Content starts
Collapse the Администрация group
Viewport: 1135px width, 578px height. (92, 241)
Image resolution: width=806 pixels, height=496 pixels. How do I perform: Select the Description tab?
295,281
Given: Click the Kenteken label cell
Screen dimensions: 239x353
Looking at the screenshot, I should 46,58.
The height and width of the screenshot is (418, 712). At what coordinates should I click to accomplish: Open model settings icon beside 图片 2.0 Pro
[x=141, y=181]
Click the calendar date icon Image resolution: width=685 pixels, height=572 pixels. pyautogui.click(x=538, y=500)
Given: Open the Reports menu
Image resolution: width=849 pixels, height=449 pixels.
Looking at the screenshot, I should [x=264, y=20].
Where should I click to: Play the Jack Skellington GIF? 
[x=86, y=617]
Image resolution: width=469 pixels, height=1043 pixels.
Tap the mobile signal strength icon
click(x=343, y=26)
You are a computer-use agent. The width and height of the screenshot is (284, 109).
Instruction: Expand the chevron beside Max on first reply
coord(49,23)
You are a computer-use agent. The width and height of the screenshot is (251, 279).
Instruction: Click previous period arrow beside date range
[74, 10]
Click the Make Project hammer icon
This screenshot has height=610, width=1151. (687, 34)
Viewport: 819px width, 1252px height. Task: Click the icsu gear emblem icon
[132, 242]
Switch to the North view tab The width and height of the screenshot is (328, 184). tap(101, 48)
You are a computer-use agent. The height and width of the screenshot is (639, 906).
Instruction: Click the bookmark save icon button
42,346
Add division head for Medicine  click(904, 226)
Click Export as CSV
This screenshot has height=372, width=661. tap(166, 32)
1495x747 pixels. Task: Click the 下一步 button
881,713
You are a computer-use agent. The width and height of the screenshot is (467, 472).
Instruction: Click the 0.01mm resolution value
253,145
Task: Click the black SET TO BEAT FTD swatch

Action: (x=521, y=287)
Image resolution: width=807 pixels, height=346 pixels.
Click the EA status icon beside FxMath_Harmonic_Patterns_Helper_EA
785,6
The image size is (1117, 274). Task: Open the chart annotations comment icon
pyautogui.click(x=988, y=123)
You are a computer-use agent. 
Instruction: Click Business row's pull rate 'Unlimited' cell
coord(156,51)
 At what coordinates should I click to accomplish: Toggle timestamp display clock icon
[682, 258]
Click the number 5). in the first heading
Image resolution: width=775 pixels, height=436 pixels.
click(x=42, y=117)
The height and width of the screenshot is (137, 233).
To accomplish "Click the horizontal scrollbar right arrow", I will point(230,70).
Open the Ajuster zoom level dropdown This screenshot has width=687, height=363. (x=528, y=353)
Content ends
• _What is expected_
Search the data and copy each line containing "Given".

• _Response_
Given: Click the Kenteken label cell
Given: Open the Reports menu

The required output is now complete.